That was in fact one of the first points made on Monday, when the 150 heads of state took turns to make 6-minute speeches fraught with urgency and alarm. So many had accepted French President François Hollande’s invitation they had to be separated into two groups in parallel events. As a special guest, the Prince of Wales was one of the first to speak.

“On an increasingly crowded planet,” he said, “humanity faces many threats – but none is greater than climate change.” Prince Charles named several challenges linked to global warming: “our ability to feed ourselves; to remain healthy and safe from extreme weather; to manage the natural resources that support our economies, and to avert the humanitarian disaster of mass migration and increasing conflict.”

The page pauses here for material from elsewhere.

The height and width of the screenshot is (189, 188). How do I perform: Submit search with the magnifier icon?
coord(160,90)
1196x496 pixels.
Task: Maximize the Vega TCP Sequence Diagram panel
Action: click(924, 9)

What with the Paris terrorist attacks on November 13, the rise of the Islamic State and the spectacle of thousands of migrants crossing the southern borders of Europe all summer, this was an obvious play on people’s feelings of fear and desire for security. The operative words are of course “an increasingly crowded planet.”

Now the participants at the COP21 are, in the main, not using the words “overpopulation,” “population control,” or “family planning,” if we can go by press releases at least. But the idea is very much under the surface. The choice of Prince Charles as one of the first keynote speakers at the very opening of the Paris conference makes the point: he has long been making it clear that there are too many human beings around and that it is high time traditional respect for human life adjusts itself to reality.

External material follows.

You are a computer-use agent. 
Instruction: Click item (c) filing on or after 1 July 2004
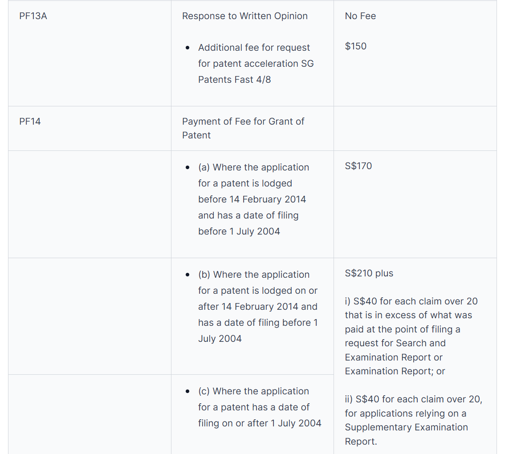259,407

In 1992, he was already discreetly accusing the Vatican of being part of “certain delegations” who are “determined to prevent discussion of population growth.” In June 2010, during a lecture marking the 25th anniversary of the Oxford Centre for Islamic Studies of which he is a patron, Prince Charles said the population of Lagos in Nigeria has risen from 300,000 to 20 million in his lifetime: “I could have chosen Mumbai, Cairo or Mexico City; wherever you look, the world’s population is increasing fast. It goes up by the equivalent of the entire population of the United Kingdom every year. Which means that this poor planet of ours, which already struggles to sustain 6.8 billion people, will somehow have to support over 9 billion people within 50 years.”

Speaking of the “very difficult moral questions” raised in this context, he added that we should come to a view that balances “the traditional attitude to the sacred nature of life” with religious teachings that urge humans to “keep within the limits of Nature’s benevolence and bounty.”

This is in obvious defiance towards traditional condemnation of contraception and might even be construed as justifying abortion.

Three years later, in 2013, the Prince of Wales published an official endorsement of Paul and Anne Ehrlich’s (authors of The Population Bomb) latest report on overpopulation, which pleads for universal access to (chosen) contraception and “legal and safe” abortion, on his official website.

All this was left unsaid at the COP21 but it does enter the logic of the talks, as confirmed by international bodies such as the United Nations and its agencies that promote population control in exchange for development aid.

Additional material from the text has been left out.